Before committing, audit all AI-assisted changes for these noise patterns:

• AI Signatures: Remove "Generated by", footers, conversational filler ("Certainly!", "Here is..."), unexplained emojis (🤖, ✨), and AI-tool metadata.
• Brittle References: Avoid hard-coded line numbers, fragile file/test counts, dated "as of" claims, bare SHAs, and local absolute paths unless they are strict evidentiary artifacts (e.g., benchmark logs).
• Diff Narration: Do not restate what moved, was renamed, or was removed in artifacts the downstream reader holds: code, docstrings, README, CHANGES, PR descriptions, or release notes. The diff and commit message already carry this history.
• Branch-Internal Narrative: Do not mention intermediate branch states, abandoned approaches, or "no longer" behavior unless users of a published release actually experienced the old state (The Published-Release Test).
• Low-Value Scaffolding: Remove ownerless TODOs (TODO: revisit), unused future-proofing, debug artifacts, and defensive wrappers that do not protect a currently reachable failure mode.
• Prose Inflation: Replace generic AI "tells" like comprehensive, robust, seamless, production-ready, leverage, delve, tapestry, and best practices with concrete descriptions of behavior, constraints, or trade-offs.

Preservation & Context

When unsure, leave the text in place and ask. Subjective cleanup must never be a reason to remove load-bearing rationale.

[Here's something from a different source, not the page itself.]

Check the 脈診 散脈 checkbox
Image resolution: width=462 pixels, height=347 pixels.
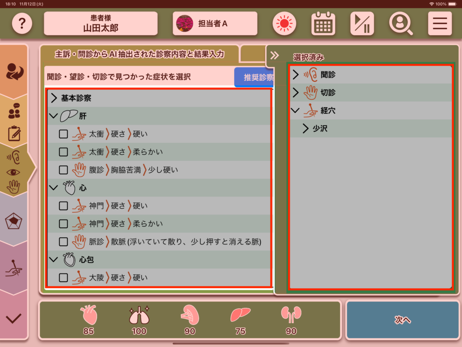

• Preserve the "Why": You MUST NOT delete comments that document invariants, protocol constraints, platform quirks, security boundaries, and upstream workarounds.
• Evidence is Immune: Preserve exact counts, dates, and SHAs when they serve as evidence in benchmark results, release notes, stack traces, or lockfiles.
• Behavior Over Inventory: A useful description explains what changed for the system or user; it does not provide an inventory of files or functions the diff already shows.

The Published-Release Test

Long-running branches accumulate tactical decisions — renames, refactors, attempts-then-reverts. When deciding what counts as branch-internal, use trunk or the parent branch as the baseline — not intermediate states inside the current branch. Ask:

Did users of the most recently published release ever experience this old name, old behavior, or bug?

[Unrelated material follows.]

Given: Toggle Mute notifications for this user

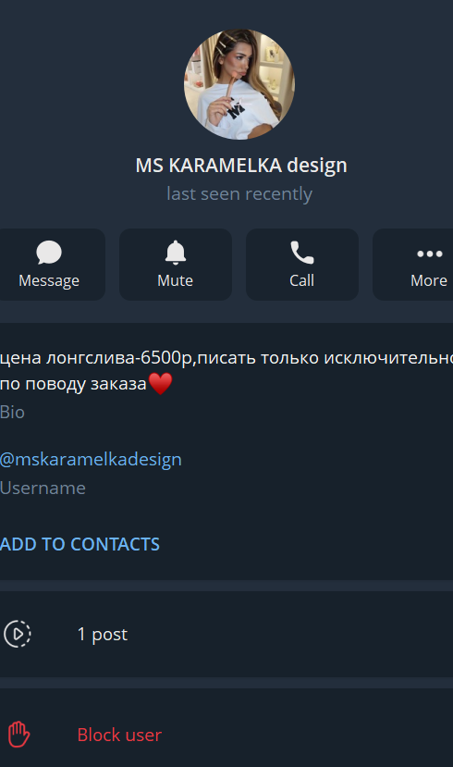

If the answer is no, it is branch-internal narrative. Move it to the commit message and describe only the final state in the artifact.

Keep in shipped artifacts:

• Deprecations and migration guides for symbols that actually shipped.
• ### Fixes entries for bugs that affected users of a published release.
• Comments explaining why the current code looks this way (invariants, platform quirks) that make sense to a reader who never saw the previous version.

Cleanup in Hindsight

When applying these rules retroactively from inside a feature branch, first establish scope by diffing against the parent branch (or trunk) to identify which commits this branch actually introduced. Then:

• In-branch commits: Prompt the user with two options: fixup! commits with git rebase --autosquash to address each causal commit at its source, or a single cleanup commit at branch tip.
• Trunk/Parent commits: Default to leaving them alone. Act only on explicit user instruction. If the user opts in, fold the cleanup into a single commit at branch tip; do not rewrite shared history.
• Scope guard: If cleaning prior slop would touch a colleague's work or expand the branch beyond its stated goal, stay in lane: protect the current goal and leave prior slop alone.